◆ Task description ◆
When you reach the line in the listing below that contains "Viewport: 230px width, 126px height.", begin returning lines exactly as written, and stop after the line that contains "Viewport: 278px width, 179px height.". Return no other lines.

::::::::

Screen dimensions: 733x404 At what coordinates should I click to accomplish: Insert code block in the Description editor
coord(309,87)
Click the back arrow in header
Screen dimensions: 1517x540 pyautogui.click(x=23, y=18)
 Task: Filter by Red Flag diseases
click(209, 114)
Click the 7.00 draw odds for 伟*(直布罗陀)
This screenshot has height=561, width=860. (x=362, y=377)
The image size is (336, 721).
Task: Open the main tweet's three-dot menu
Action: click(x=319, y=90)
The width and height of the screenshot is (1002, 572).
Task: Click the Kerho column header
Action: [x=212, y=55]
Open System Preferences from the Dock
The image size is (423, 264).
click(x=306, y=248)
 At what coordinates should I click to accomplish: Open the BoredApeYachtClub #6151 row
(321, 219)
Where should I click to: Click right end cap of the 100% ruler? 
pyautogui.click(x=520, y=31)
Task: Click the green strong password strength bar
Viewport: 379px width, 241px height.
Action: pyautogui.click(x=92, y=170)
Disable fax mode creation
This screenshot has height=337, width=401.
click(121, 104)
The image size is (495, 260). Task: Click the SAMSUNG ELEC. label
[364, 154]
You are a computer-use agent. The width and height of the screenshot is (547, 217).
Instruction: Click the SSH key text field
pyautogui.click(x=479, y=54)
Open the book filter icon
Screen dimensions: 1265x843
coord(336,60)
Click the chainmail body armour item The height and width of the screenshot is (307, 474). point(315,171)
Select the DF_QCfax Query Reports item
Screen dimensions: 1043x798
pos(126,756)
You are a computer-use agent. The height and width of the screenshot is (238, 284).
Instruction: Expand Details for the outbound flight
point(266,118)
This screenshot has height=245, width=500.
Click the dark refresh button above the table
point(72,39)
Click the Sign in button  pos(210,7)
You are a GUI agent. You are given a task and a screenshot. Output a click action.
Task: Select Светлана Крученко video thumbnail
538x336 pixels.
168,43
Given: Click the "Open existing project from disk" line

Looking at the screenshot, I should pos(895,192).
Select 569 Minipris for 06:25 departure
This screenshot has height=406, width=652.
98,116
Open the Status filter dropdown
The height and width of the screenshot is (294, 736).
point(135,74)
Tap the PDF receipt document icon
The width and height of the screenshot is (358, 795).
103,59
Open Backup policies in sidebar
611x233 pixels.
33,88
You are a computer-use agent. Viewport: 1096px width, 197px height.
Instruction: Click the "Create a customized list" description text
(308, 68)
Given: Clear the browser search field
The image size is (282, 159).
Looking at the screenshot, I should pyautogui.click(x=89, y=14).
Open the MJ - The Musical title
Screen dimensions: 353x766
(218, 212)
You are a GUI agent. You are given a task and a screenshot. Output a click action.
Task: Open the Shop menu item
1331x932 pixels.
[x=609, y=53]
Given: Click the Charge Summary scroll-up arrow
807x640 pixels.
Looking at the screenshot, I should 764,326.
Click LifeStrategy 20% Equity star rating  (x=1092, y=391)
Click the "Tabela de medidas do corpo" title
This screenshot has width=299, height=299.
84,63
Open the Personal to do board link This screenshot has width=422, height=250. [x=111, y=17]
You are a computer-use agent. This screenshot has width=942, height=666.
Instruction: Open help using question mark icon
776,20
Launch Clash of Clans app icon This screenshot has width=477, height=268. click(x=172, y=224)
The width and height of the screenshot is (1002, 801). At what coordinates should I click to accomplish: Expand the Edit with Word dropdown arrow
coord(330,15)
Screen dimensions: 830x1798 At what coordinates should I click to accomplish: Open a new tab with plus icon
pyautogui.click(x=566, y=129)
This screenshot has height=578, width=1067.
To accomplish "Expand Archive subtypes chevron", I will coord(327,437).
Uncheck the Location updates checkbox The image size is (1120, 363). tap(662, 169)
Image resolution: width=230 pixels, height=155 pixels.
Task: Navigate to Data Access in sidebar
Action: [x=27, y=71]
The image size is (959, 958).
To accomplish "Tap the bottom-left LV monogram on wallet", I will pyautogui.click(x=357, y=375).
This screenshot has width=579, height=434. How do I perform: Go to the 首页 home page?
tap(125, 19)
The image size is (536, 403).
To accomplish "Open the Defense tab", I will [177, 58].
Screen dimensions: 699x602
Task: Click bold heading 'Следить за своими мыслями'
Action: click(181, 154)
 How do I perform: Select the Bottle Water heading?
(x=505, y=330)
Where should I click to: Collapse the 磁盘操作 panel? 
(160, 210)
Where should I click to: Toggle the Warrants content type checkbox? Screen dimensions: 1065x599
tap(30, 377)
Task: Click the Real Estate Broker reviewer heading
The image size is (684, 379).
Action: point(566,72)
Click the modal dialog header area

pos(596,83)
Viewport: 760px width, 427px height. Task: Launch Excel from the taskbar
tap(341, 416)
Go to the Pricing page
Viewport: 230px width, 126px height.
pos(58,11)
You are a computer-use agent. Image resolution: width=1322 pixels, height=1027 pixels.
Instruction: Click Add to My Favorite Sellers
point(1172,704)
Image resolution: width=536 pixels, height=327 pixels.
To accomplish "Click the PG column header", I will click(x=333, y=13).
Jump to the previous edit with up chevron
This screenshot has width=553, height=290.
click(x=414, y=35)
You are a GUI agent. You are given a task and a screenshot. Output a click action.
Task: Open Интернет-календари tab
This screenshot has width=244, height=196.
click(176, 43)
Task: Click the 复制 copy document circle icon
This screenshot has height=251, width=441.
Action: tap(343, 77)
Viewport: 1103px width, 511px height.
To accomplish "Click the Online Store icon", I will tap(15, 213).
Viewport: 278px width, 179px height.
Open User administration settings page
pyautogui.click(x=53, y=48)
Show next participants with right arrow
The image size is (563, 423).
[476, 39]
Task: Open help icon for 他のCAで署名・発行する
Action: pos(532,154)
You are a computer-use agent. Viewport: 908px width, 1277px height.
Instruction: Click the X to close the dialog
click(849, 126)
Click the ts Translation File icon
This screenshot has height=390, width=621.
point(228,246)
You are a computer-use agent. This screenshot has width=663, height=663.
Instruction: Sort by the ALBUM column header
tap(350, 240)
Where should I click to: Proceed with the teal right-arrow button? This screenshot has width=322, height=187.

::::::::

◆ Solution to the exercise ◆
Viewport: 230px width, 126px height.
pos(58,11)
You are a computer-use agent. Image resolution: width=1322 pixels, height=1027 pixels.
Instruction: Click Add to My Favorite Sellers
point(1172,704)
Image resolution: width=536 pixels, height=327 pixels.
To accomplish "Click the PG column header", I will click(x=333, y=13).
Jump to the previous edit with up chevron
This screenshot has width=553, height=290.
click(x=414, y=35)
You are a GUI agent. You are given a task and a screenshot. Output a click action.
Task: Open Интернет-календари tab
This screenshot has width=244, height=196.
click(176, 43)
Task: Click the 复制 copy document circle icon
This screenshot has height=251, width=441.
Action: tap(343, 77)
Viewport: 1103px width, 511px height.
To accomplish "Click the Online Store icon", I will tap(15, 213).
Viewport: 278px width, 179px height.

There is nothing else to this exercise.